Depuis le début du conflit à l'est de l'Europe, environ un millier d'Ukrainiens ont trouvé refuge dans le Calvados, selon les chiffres officiels. Quand ils posent le pied sur le sol normand, la Direction départementale de l'emploi, du travail et des solidarités (DDETS) se fixe l'objectif de "fournir un hébergement d'urgence, de quoi s'alimenter et l'accès aux soins", explique Héloïse Deffobis, directrice adjointe de la DDETS. Ces logements d'urgence gérés par l'association Coallia sont situés à Caen, Vire, Saint-Gabriel-Brécy et Bretteville-sur-Odon. Les Ukrainiens bénéficient en France d'une protection temporaire, leur offrant l'accès au soin et à de faibles revenus pour se nourrir. Mais ils ont besoin d'aide pour s'intégrer et s'émanciper. C'est ici que les associations entrent en jeu. "Travailler avec elles me semble incontournable", poursuit Héloïse Deffobis. "On les aide à faire leurs papiers, on les emmène chez le médecin, on inscrit les enfants à l'école… Le soutien amical est aussi très important", expliquent Yves Laignel et François Lecadot, bénévoles au sein de l'association Revivre. Sa plateforme FAIR, Favoriser l'accueil et l'intégration des réfugiés, met en place des intermédiations locatives.

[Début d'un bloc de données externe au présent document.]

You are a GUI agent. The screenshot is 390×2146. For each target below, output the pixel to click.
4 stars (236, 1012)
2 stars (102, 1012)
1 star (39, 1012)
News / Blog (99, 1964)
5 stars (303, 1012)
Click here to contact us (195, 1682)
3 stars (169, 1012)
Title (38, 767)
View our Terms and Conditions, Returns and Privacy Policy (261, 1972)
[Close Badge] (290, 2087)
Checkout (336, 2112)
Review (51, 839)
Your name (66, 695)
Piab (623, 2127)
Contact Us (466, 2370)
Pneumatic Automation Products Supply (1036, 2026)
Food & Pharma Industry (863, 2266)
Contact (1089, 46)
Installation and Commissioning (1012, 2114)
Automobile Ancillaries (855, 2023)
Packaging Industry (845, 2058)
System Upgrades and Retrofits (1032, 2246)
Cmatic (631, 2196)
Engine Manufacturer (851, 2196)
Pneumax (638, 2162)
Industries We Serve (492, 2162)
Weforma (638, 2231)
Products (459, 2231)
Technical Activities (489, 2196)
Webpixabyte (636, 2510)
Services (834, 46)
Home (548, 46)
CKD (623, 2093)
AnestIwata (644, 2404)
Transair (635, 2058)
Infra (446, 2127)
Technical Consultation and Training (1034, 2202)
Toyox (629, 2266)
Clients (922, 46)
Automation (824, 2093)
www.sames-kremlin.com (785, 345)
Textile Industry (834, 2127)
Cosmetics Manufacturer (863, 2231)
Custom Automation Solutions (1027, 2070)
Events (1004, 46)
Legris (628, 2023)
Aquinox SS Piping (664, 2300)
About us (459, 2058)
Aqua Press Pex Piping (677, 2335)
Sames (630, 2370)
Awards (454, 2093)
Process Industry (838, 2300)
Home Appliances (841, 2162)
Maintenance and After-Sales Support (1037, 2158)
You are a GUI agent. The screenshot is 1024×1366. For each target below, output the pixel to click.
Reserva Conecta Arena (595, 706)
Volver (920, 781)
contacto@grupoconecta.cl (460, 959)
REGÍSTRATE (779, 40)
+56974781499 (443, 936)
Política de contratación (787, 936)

Aidés par des associations
L'association loue des logements sociaux puis les sous-loue à des familles ukrainiennes, qui bénéficient ensuite d'aides financières. D'autres familles se retrouvent dans une quarantaine d'habitats prêtés par les collectivités, notamment des logements de fonction. Logés, les Ukrainiens doivent ensuite s'intégrer. L'apprentissage de la langue devient un enjeu, difficile quand on ne partage pas le même alphabet. Des associations proposent des cours, avec un délai d'attente assez long car des réfugiés des quatre coins du monde attendent leur tour aussi. La DDETS a mis en place avec Pôle emploi un module réservé aux Ukrainiens axé sur le monde professionnel, qui comprendra un stage en entreprise. "Ils veulent travailler mais ne savent souvent pas comment s'y prendre", témoigne Héloïse Deffobis. La DDETS a d'ailleurs récemment recruté un Ukrainien pour assurer la traduction. Tatiana Dehaye, fondatrice de l'association Les enfants de l'Ukraine, à Mathieu au nord de Caen, se sent "obligée d'aider", alors que Natalya Krasnova pense "être un peu comme une sœur". Tout un système se met en place, entre associations, bénévoles et services de l'État. Tandis que de nouveaux réfugiés arrivent chaque mois, quelques-uns décident de rentrer et beaucoup essayent de s'intégrer du mieux possible.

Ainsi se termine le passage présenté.